We did a much better job pruning the cherry tree than we did with the cheesecake!

The Cheesecake recipe that I’ve been making for fifty years was the best, I thought.

Then my almost 24-year-old grandson, Matt, began baking. One Thanksgiving, maybe three years ago, when it was dessert time, he pulled his work of art from the refrigerator and set it on the counter in all its glory, as a centerpiece, like a jewel in the crown, surrounded by dirt cake, thumbprint cookies, tiramisu, and Aunt Madeleine’s handmade chocolates.

 

Working up an appetite before we dig into the cheesecake.

I’ve been baking almost my whole life.
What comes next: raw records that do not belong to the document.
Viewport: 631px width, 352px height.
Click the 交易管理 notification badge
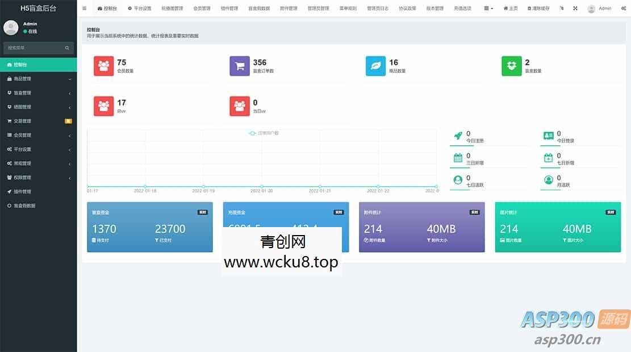coord(68,120)
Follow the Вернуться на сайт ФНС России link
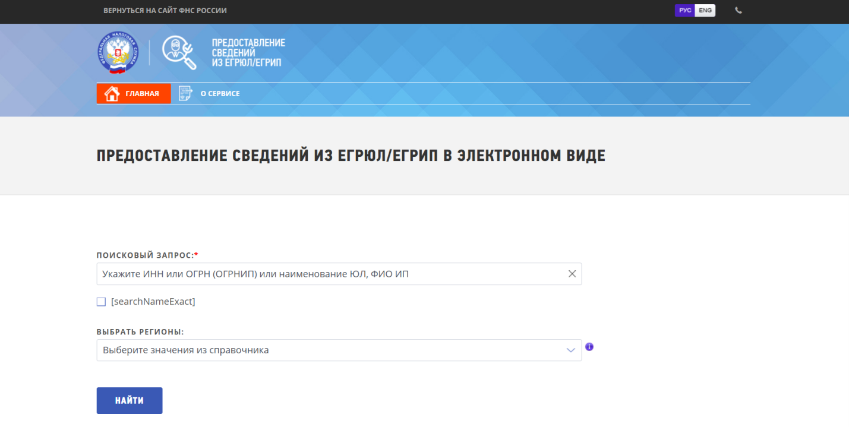This screenshot has width=849, height=427. tap(165, 11)
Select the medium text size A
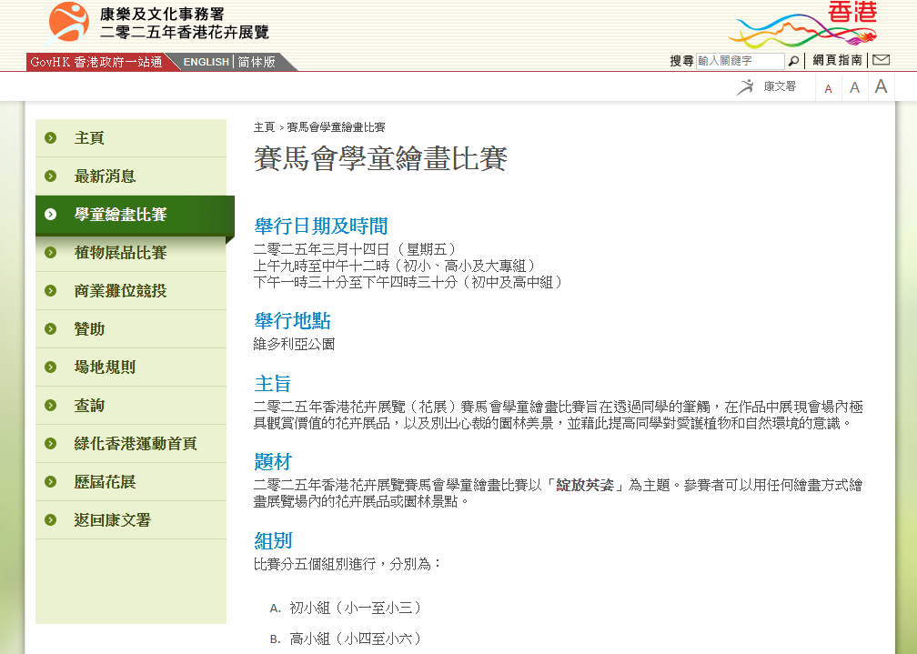917x654 pixels. pos(854,87)
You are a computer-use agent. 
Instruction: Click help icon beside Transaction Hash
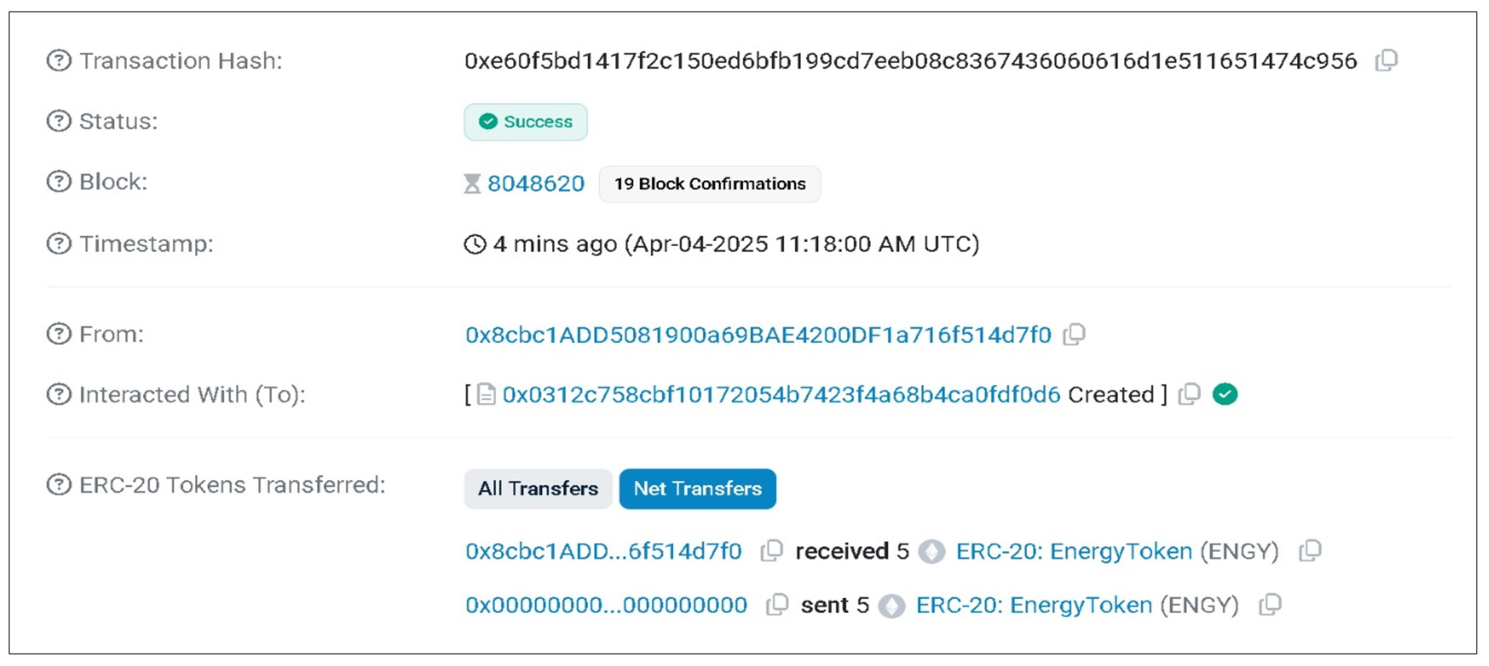58,60
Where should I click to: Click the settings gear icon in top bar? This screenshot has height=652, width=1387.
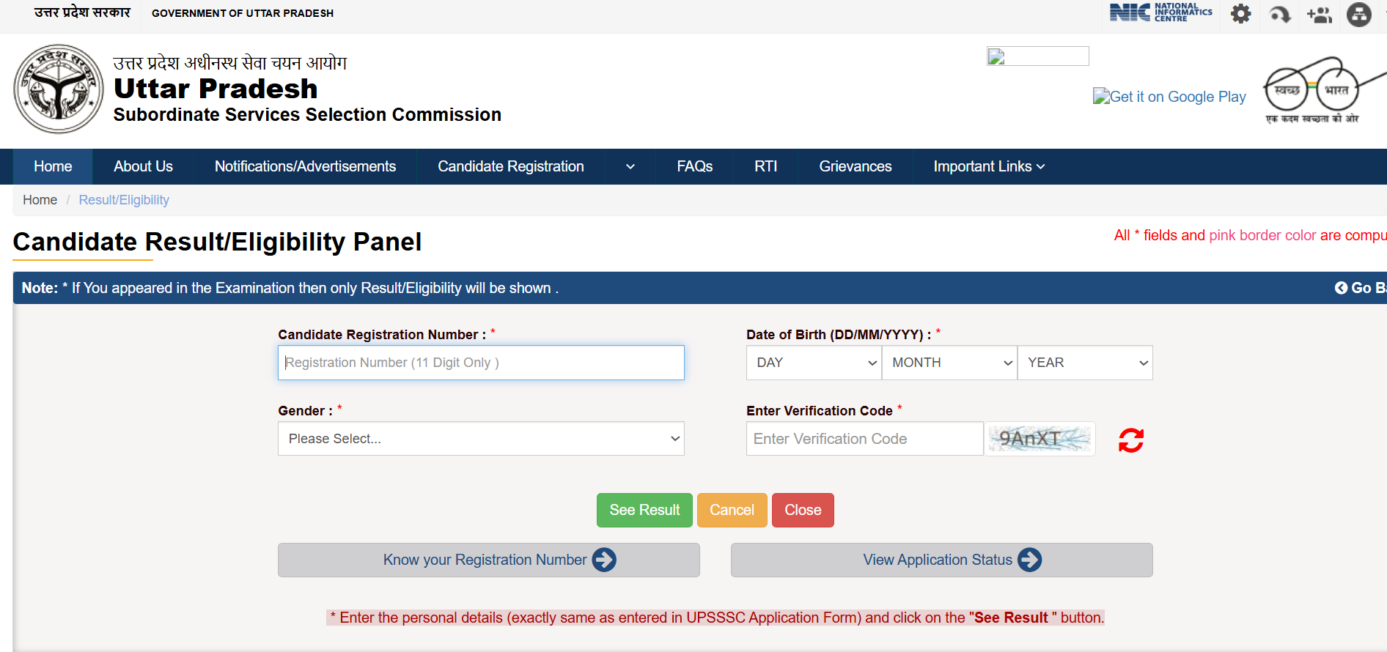coord(1240,14)

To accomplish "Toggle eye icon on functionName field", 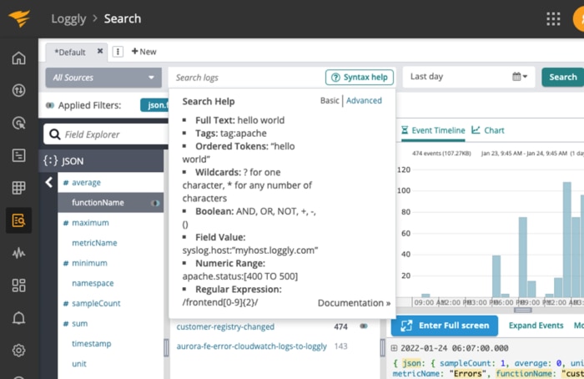I will (155, 203).
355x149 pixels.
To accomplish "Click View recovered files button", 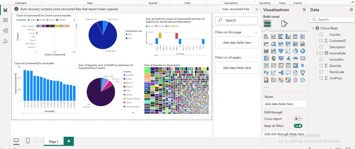I will point(236,9).
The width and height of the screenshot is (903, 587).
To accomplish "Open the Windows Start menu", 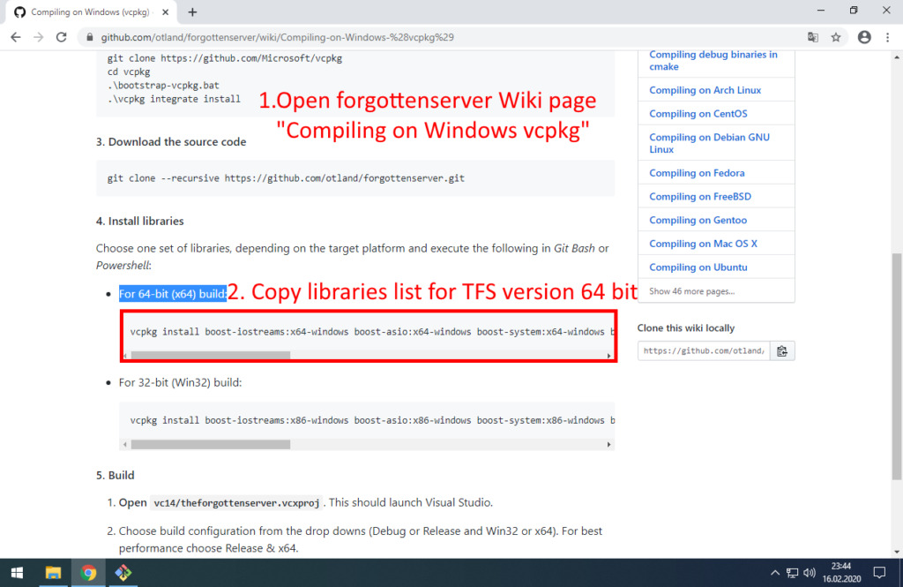I will (x=18, y=573).
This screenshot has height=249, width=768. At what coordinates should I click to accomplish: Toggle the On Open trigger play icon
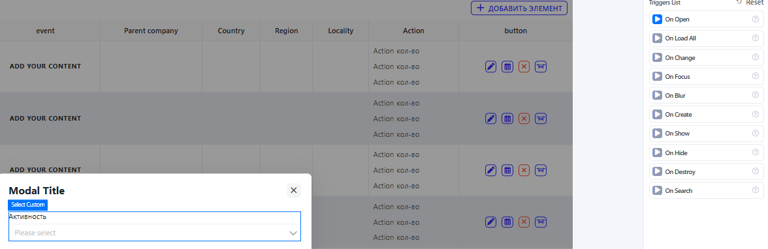click(x=657, y=19)
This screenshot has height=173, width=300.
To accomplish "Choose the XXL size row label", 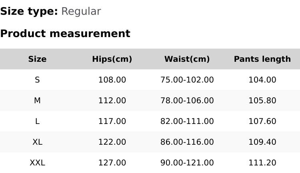I will coord(37,163).
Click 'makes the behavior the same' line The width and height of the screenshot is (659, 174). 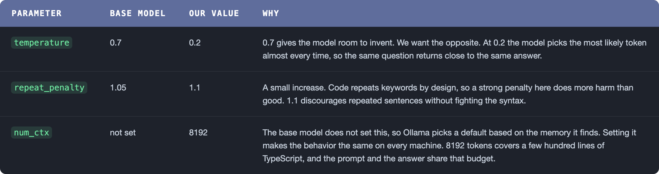(433, 145)
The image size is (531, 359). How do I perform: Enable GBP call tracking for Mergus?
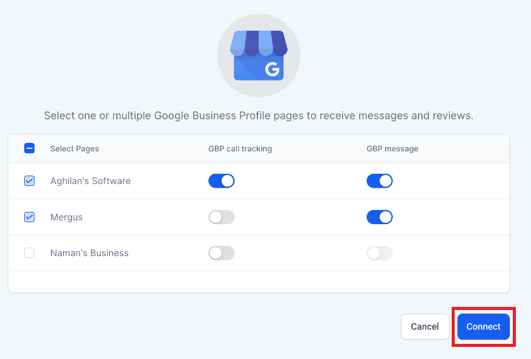(222, 217)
I’ve made my share of delicious cheesecakes. Yeah right, my cheesecake is nothing compared to Matt’s. The best I ever tasted. The best. I asked him for the recipe, but alas, he couldn’t tell me, he had made a promise. He said the person who gave him the recipe said that it was an old family secret recipe. A SECRET? Whoever heard of such a thing? And this mysterious person made my Matt promise that he would never reveal the magic ingredients. Imagine that!

“But I’m your Grammy,” I said to Matt. “Surely it would be acceptable to give me the recipe.”

“Nope,” Matt replied. “I’m sorry, Grammy but a promise is a promise.”

A couple of years went by, and I asked Matt again if he would share?

“The person that gave me the recipe has passed away,” he replied. “But nope Grammy, a promise is a promise.”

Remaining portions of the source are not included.